For the Reflection and Action (RA) stages which are part of the Professional Development Assignment (PDA) a DELTA candidate has to decide on parts of their development they want to focus on. This all starts on the DELTA Orientation course and can be teaching skills you want to improve or things you would like to explore.
When starting my RA stages I wrote down a few beliefs of mine as a teacher and some skills to develop. One of the teaching skills that I wanted to develop was the teaching of pronunciation and for this reason I have decided to experiment with teaching different aspects of it and reflecting on the here.
Originally I had intended to write them down in a journal however I didn’t keep a clear structure to it whilst here I can always edit what I write so it seems to be more practical in my opinion.
TPR with YLs
One of my young learner classes were struggling recently with word stress in a series of lexical items related to food.

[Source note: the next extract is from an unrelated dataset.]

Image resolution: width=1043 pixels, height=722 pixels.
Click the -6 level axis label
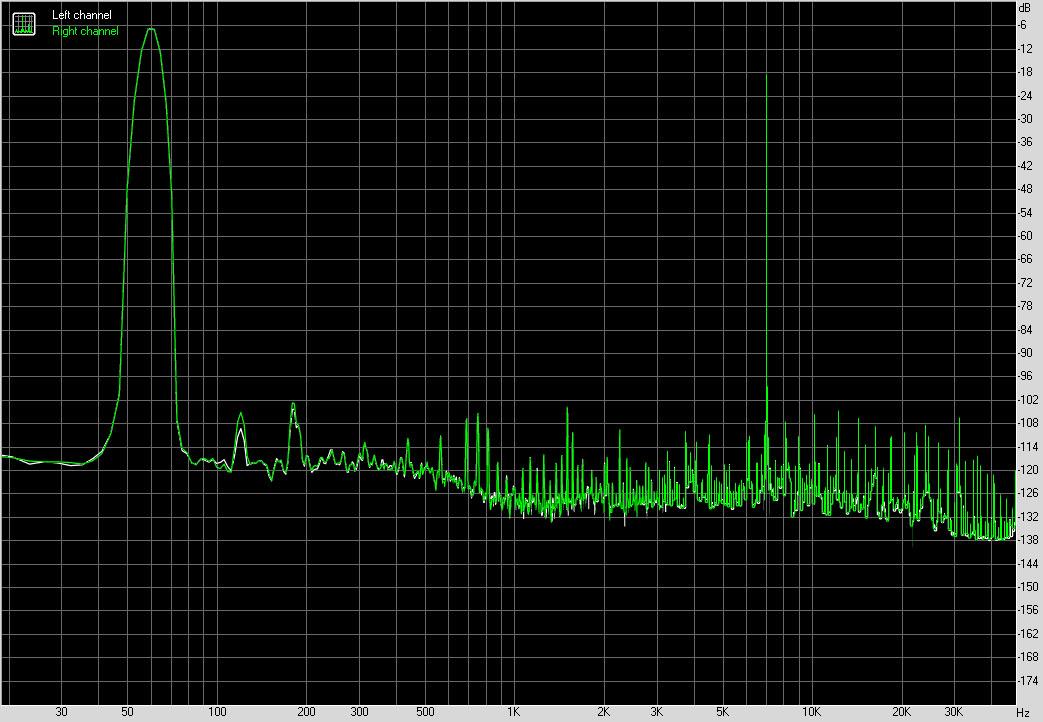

However much I drilled it they still couldn’t get it. Drilling seems to work well for individual sounds or phonemes but they find word stress a little more complicated. For this reason I wanted to find something that would make the stress in the word more memorable for them. It was during the week interval I had between classes that something I had learnt on the YL extension popped into my head. It was as if I could hear my tutors saying: “Use TPR”.
The following lesson we reviewed the lexical items from the previous lesson and the problem remained. Words such as /bəˈnɑːnə/ sounded like the Minion style /bæ’næ’næ/ I tried drilling again which is my natural instinct but then I remembered what I had planned. I got the students to stand in a line and put their hands down beside them. Then I modelled the activity with the word /bəˈnɑːnə/ and put my hands up above my head for the stressed syllable. I did this with a few of the more difficult words in the lexical set we were focusing on and after a while the students remembered how to pronounce most of them, and if they couldn’t I just had to act out the hand movements and they were able to produce the stress a lot more accurately.
I heard of cuisinaire rods a long time ago during the CELTA and when I was taking a subject during an exchange program in the Facultat de Lettres of the Univeristat de Barcelona called “Llengua Anglesa per a l’Ensenyament”. However they came up again in two conversations recently. The first when I was talking to a colleague about her Experimental Practice (she tried out the silent way) and the second time I was talking to another colleague who has a bunch of cuisinaire rods as his profile picture for his blog (#eltplanning). I decided to ask what he used them for, as he has his own set, and this is when I was introduce to using them as visual aids for stress patterns and immediately included them in the teens lesson I was planning at the time.
It just so happens that they were quite helpful. We were introducing new vocabulary that lesson related to jobs. I found it helped students visualise the stress patterns in the words which aided them to produce the correct pronunciation. They hadn’t really struggled with this before but it certainly provided variety and a new way to introduce stress patterns in words and represent them with something physical.
Cuisinaire rods proved to be very effective when helping young learners too. In my class of 8 year olds when we were covering food, having something physical to help raise awareness got students very involved and really improved their pronunciation by the end of the activity.
Using phonemic chart with Adult classes
About a month or two ago a teacher from a different school cam to our and delivered a workshop on phonetics. This was an excellent way to refresh my knowledge on the phonology and the phonemic chart. I always find this so interesting and the fact that there are so many variations (from person to person depending on accents, places you’ve lived and so on…).
One very important thing that came up (which appears to be coming up a lot throughout the DELTA) was having to know your students and the sounds that they will find difficult because of their linguistic background such as certain consonant clusters. This teacher was able to provide a website which was able to help understand where students problems come from. This linked with another website called “sound of speech”, suggested by the “cuisinaire rod” colleague mentioned above, and the phonemic chart helps students understand the physicality of the sound that they are having trouble producing, practice it and associate it to the correct symbol.